Mas, além da consistência da
política macroeconômica, a concretização de inversões exige políticas públicas que auxiliem o setor empresarial a superar riscos
elevados, a reduzir os custos de
capital, a acessar novos mercados
externos, a enfrentar as incertezas
intrínsecas ao desenvolvimento
tecnológico -problemas típicos,
mas não exclusivos, dos países em
desenvolvimento. O reconhecimento de que os riscos, as externalidades, as assimetrias de informação e as falhas de coordenação
são específicas a cada cadeia produtiva torna imprescindível combinar políticas horizontais com
iniciativas verticais de coordenação.
Em outras palavras, os bloqueios micro e mesoeconômicos
ao investimento privado precisam ser removidos por ações setoriais coordenadas e essa é a tarefa
precípua da política industrial.
Vencer o medo de crescer e apostar no investimento: esse é o teste-chave, inclusive para a política
macroeconômica que, de outra
forma, pode ficar aprisionada no
imobilismo.
Com efeito, tenho argumentado
que as políticas industrial e macroeconômica, longe de serem antagônicas, são, antes, complementares e mutuamente robustecedoras. Ao reforçar a competitividade e a eficiência das cadeias
produtivas, apoiando a formação
de nova capacidade exportadora
e ao viabilizar a substituição
competitiva de importações, a política industrial e de comércio exterior contribuirá para assegurar
a manutenção do superávit comercial acima de US$ 20 bilhões
por ano, consolidando a perspectiva de sustentação do crescimento. Essa consolidação da confiança é critica para que os capitais
possam se mover em direção à
acumulação produtiva, enquanto
se reduz a taxa de juros -sem
que ocorram surtos de especulação sobre a taxa de câmbio ou sobre outros ativos. Nesse sentido,
na medida em que venha a ser
um fator de confiança, a política
industrial pode ser um valioso
instrumento de fortalecimento da
eficácia da política macroeconômica, permitindo que seja mais
rápida a convergência da taxa
real de juros e da taxa de risco-país para níveis de "investment
grade".
Mas, além da contribuição para
a recuperação da solidez das contas externas, a política industrial
também deve ser instrumento de
ampliação da oferta doméstica de
bens e serviços, indispensável para evitar gargalos inflacionários e
para assegurar que a distribuição
da renda melhore à medida que o
emprego volte a crescer sustentadamente. Para isso a política industrial precisa gerar expressivos
e continuados ganhos de qualidade e de produtividade, que devem
ser equitativamente repassados à
sociedade por meio de oferta suficiente e preços mais baixos.

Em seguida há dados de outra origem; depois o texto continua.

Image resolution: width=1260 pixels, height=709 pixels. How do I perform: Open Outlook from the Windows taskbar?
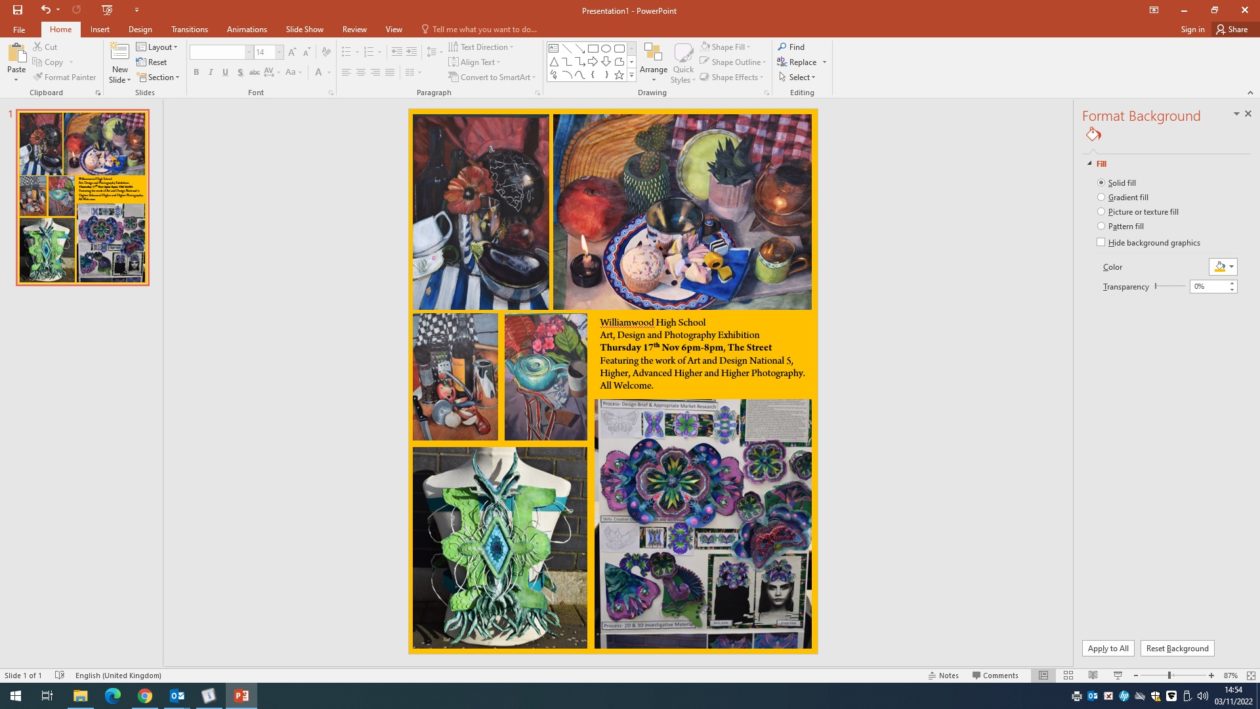[177, 696]
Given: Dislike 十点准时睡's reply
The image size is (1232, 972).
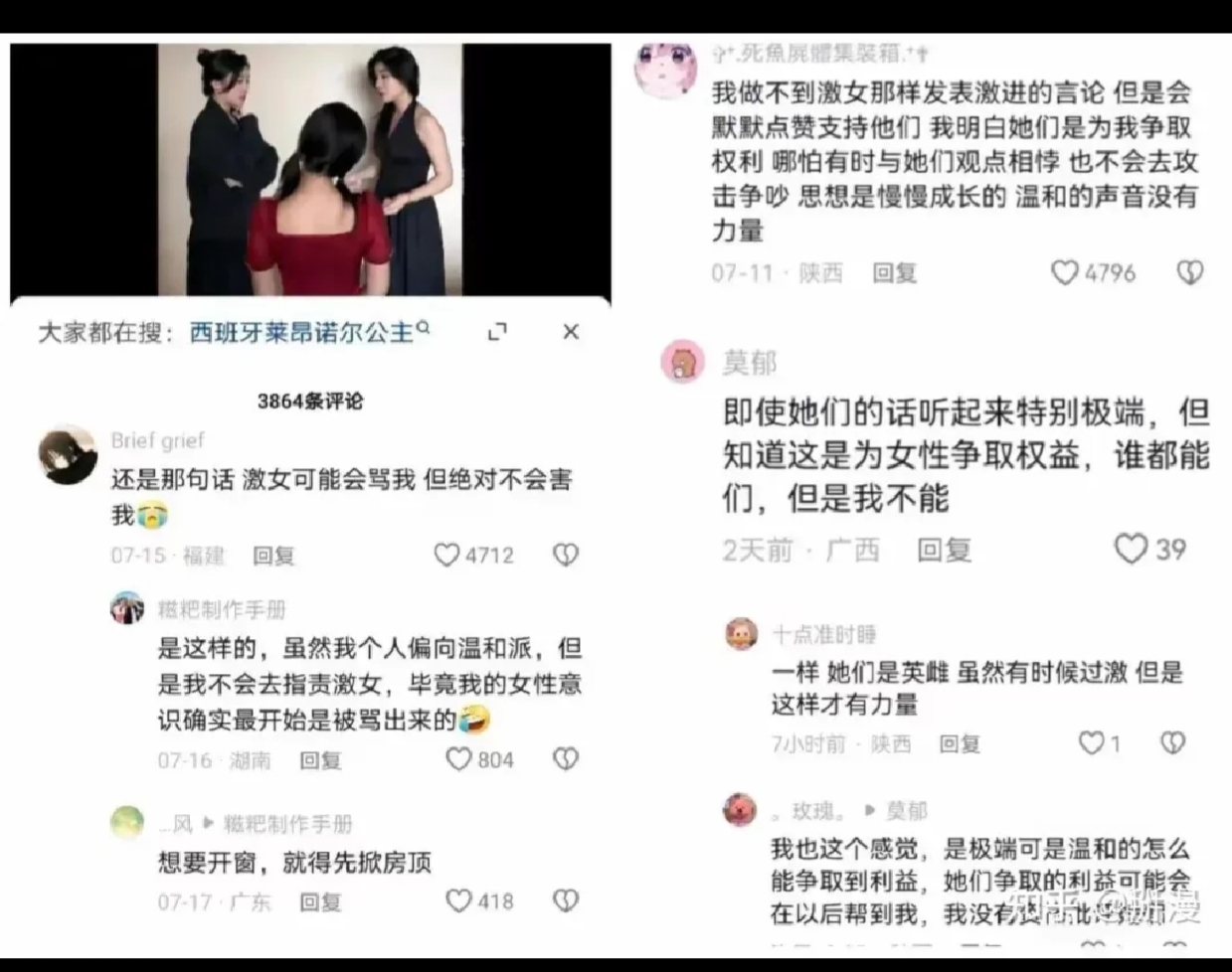Looking at the screenshot, I should point(1173,742).
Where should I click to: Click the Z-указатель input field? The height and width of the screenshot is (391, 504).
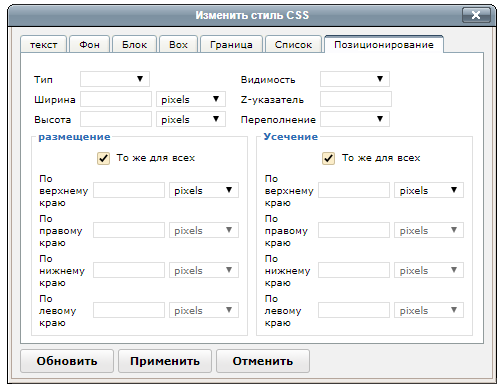(356, 99)
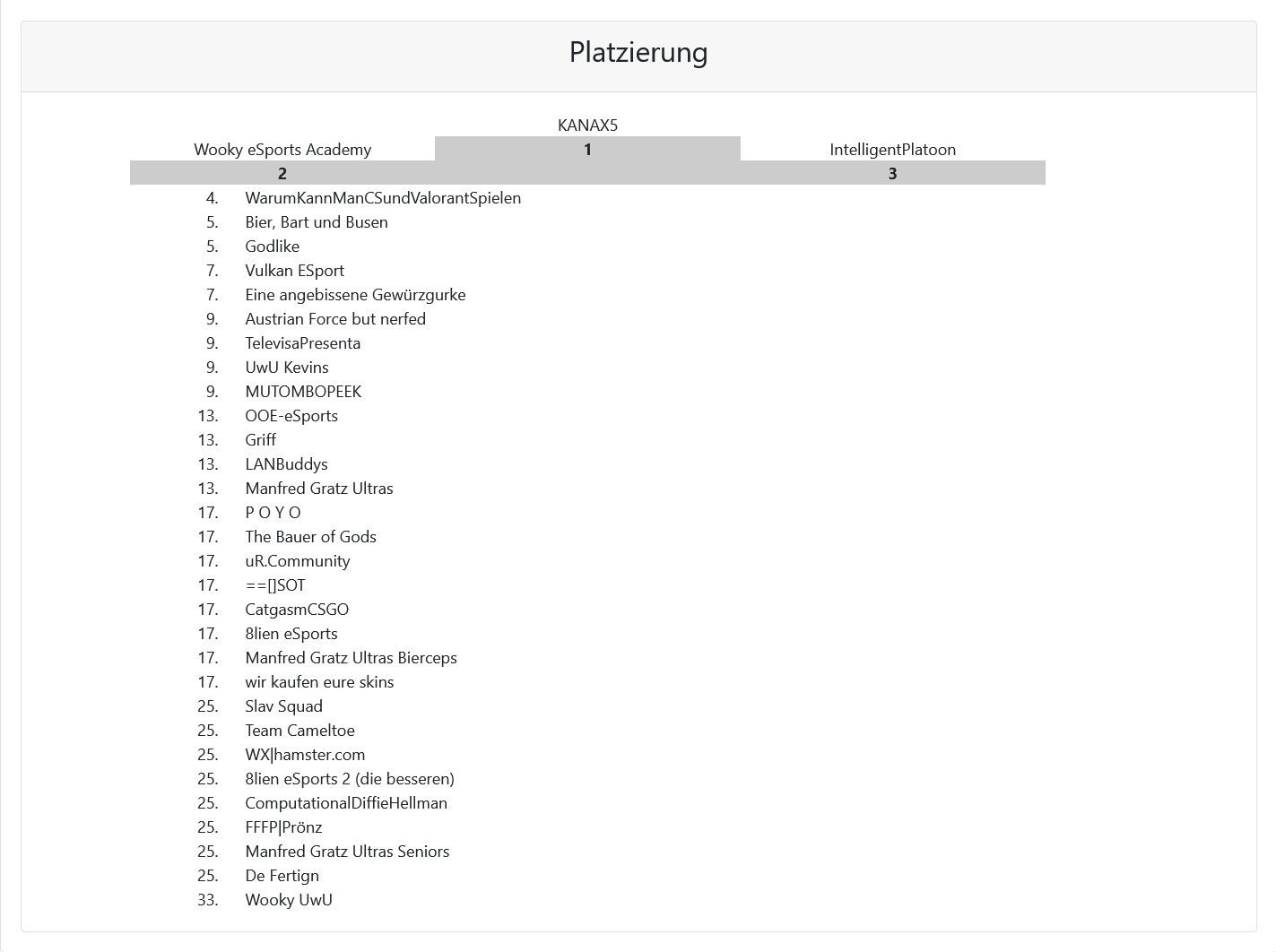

Para não ter seus efeitos frustrados, a política industrial precisará
estar calçada por uma aceleração
concomitante dos investimentos
em infra-estruturas, especialmente em logística e em energia, para
prevenir a formação de pontos de
estrangulamento da economia.
Advirta-se que o aperfeiçoamento
da capacidade de planejamento e
dos marcos regulatórios das infra-estruturas em bases legais e
institucionais confiáveis pelo setor privado é urgente mas não suficiente. Parece igualmente necessária a estruturação de operações
de "funding" para os projetos, seja pela via das parcerias público-privadas ou por meio de outras
engenharias financeiras que minimizem o impacto fiscal desses
investimentos. O controle da dívida interna assim o requer, e isso
significa que a política industrial
não pode se basear em renúncias
fiscais adicionais. Tampouco a
política industrial deve ser intensiva em protecionismo tarifário e
em esquemas de incentivo de longa duração sem uma avaliação
de custo-benefício. A política deve, sim, ser intensiva em coordenação intracadeias e em ações
público-privadas de apoio à inovação tecnológica e à conquista
de novos mercados externos. A redução dos custos de capital (crédito, capitalização, desoneração
tributária do investimento fixo)
deve ser outro objetivo-chave, o
que representa um extraordinário desafio para o BNDES e para o
sistema financeiro. Em suma,
apesar das restrições fiscais, é possível criar condições objetivas para a sustentação do crescimento,
que é, felizmente, a opção desejada.
Luciano Coutinho, 54, é professor titular do Instituto de Economia da Universidade de Campinas (Unicamp). Foi secretário-geral do Ministério da Ciência e
Tecnologia (1985-88).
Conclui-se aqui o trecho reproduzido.